## Texte extrait
★ ★ ★ ★ ★
Pendant la Guerre de 1870, les Charcot ne veulent pas rester dans Paris infesté de rats et ont à Londres des amis d’origine italienne, les Casella, qui les pressent de venir chez eux. Ainsi la traversée de la Manche sera la première vision de la mer qui, plus tard, fascinera le jeune Charcot.

En 1871, Jean-Baptiste n’a que quatre ans et déjà il a entendu maudire les Prussiens, exalter les Irlandais, il a traversé la mer, il n’a pas pleuré devant les grandes vagues vertes de la Manche ; il a vu Londres et ses cabs, parlé allemand, anglais, français avec sa famille. Quelle somme d’expérience­s pour un si jeune enfant !

Monsieur Pourquoi Pas

M. Casella, l’ami de Londres, lui donne le goût de la marine. Le jeu favori du petit Jean consiste à faire naviguer pendant des heures un bateau jouet sur le minuscule bassin tortueux de Neuilly.

On entend ses rires heureux dans tout le jardin. « Seras-tu donc marin petit Jean ? » - « Pourquoi Pas ? » répond-t-il avec assurance.

« Quand j’étais enfant, je raisonnais sans arrêt et avec l’esprit le plus rebelle, toutes les fois que l’on me disait de ne pas faire quelque· chose, je me dressais sur mes petits ergots et je demandais agressivem­ent : pourquoi pas ? Bientôt, je ne fus plus connu dans ma famille que sous le nom ironique de Monsieur Pourquoi Pas. De là le nom de mon bateau. »

Un matin, le jeune JeanBaptis­te Charcot, âgé de 8 ans, armé d’une vieille caisse à savon, sur le côté de laquelle il a peint les mots qui bravent le destin : « Pourquoi Pas ». En tapinois, il franchit d’une enjambée l’avenue et le voici au lac St James à Neuilly. Le Petit Jean met sa caisse à l’eau, y grimpe et vogue. La navigation commence parmi les nénuphars, mais la caisse fait eau. L’expédition risque de mal finir. Jean est déjà tout trempé. Il en sera quitte pour une solide fessée. Personne ne se doute d’ailleurs qu’il s’agit de la première croisière d’un illustre navigateur, mais aussi son premier naufrage.

« Je veux être marin »

« Papa, je veux être marin », clame-t-il à son illustre père ; mais sous un abord un peu sévère, le professeur cache un coeur tendre, il ne souhaite pas voir son fils unique quitter la maison pour des randonnées lointaines. « Trève d’enfantilla­ges, tu seras médecin. Tant que tu n’auras pas ton diplôme en poche tu m’obéiras, ensuite tu feras ce que tu voudras ». Cruel dilemme !
★ ★ ★ ★ ★
## Données fournies
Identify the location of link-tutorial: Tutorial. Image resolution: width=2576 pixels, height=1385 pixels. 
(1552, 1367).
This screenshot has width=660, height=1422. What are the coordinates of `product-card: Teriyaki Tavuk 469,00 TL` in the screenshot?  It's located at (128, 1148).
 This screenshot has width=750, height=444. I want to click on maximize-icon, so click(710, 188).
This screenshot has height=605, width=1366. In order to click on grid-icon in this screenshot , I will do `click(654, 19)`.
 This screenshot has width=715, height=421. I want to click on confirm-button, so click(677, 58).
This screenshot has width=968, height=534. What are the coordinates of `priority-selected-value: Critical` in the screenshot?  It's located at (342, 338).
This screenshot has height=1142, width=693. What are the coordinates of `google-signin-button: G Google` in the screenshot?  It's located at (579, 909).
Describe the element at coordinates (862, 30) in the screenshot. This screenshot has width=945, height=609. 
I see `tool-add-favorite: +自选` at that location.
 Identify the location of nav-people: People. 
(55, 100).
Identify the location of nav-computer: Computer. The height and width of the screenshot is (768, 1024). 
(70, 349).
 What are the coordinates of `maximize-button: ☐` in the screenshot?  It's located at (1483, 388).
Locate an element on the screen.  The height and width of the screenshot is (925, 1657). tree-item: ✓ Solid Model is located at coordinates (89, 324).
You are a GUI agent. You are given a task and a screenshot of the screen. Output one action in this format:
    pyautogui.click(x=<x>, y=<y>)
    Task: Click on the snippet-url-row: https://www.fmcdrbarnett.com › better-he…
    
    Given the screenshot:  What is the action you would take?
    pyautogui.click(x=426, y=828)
★ ★ ★ ★ ★
## Exercices à réaliser
[A] Recopiez mot pour mot, dans le texte sur l'enfance de Jean-Baptiste Charcot, tout le passage allant de « Pendant la Guerre » jusqu'à « le jeune Charcot. ».
[B] Rédigez la suite du texte sur l'enfance de Jean-Baptiste Charcot, à partir de l'endroit où il s'arrête.

## Corrigé des exercices
[A]
Pendant la Guerre de 1870, les Charcot ne veulent pas rester dans Paris infesté de rats et ont à Londres des amis d’origine italienne, les Casella, qui les pressent de venir chez eux. Ainsi la traversée de la Manche sera la première vision de la mer qui, plus tard, fascinera le jeune Charcot.

[B]
Mais tandis que le Professeur Charcot, absorbé par ses études, dédaignait les avantages corporels, son fils, Jean, taillé en athlète, avait la fierté de sa force, il la cultivait, il la dépensait généreusem­ent, par plaisir, pour lui-même, pour les autres ou mieux encore pour une idée. À juste titre, on a souligné la simplicité de ses goûts. Elle pouvait surprendre, en effet, car il avait été élevé dans un entourage luxueux, mais chez les Charcot, « la simplicité était de règle dans la famille et on nous l’inculquait ».

Le 4 octobre 1876, Charcot entre à l’Ecole Alsacienne fondée en 1874. Cette école réputée va le forger ; il y sera extrêmemen­t attaché car on y professe une grande tolérance religieuse. Jean-Baptiste ne sera pas un élève moyen, mais il aura le prix de camaraderi­e.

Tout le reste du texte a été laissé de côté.